Figures released recently by the Health and Safety Executive recently have highlighted the fact too many workers are still suffering injuries in the workplace that could have been avoided. Even though the UK is one of the safest places to work in Europe, there is still a significant amount that can be done to improve working conditions and safety within the workplace.
Employers in the UK are governed by both regulation and the common law duty of care, there is heavy emphasis on risk assessment. In general terms, an employer is responsible for ensuring that its employees can carry out their work safely – whether this be by providing adequate safety equipment on a construction site or providing competent fellow employees.
In recent weeks, a Cheshire building firm has been fined after a plasterer fell three metres on a construction site and broke his back – an investigation by the HSE found that they had failed to make sure adequate guard rails were in place on the first floor of the six bedroomed house to prevent an accident of this kind occurring.

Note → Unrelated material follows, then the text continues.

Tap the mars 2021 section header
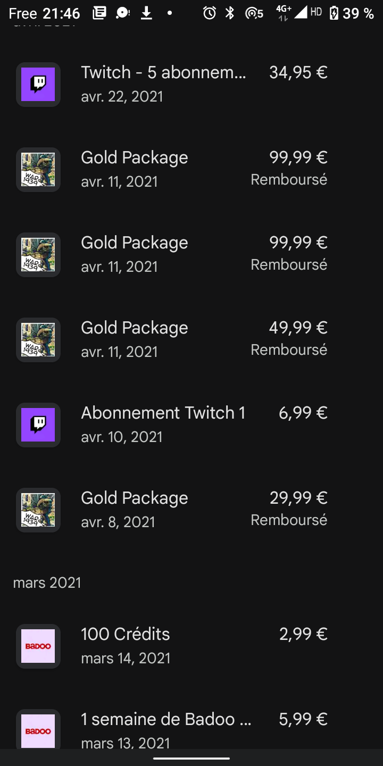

Further statistics released by the HSE show that in 2013/14, over 28 million working days were lost in the UK as a result of a workplace injury or work related illness – this in turn costs the economy an estimated £14.2 billion. This surely begs the question…..why aren’t employers being proactive instead of reactive? These statistics are sure to act as a glaring reminder to employers about what health and safety in the workplace is really about and will push for a dramatic change to prevent catastrophic accidents of this kind occurring in the future.
What do I do if I have been involved in an Accident at Work?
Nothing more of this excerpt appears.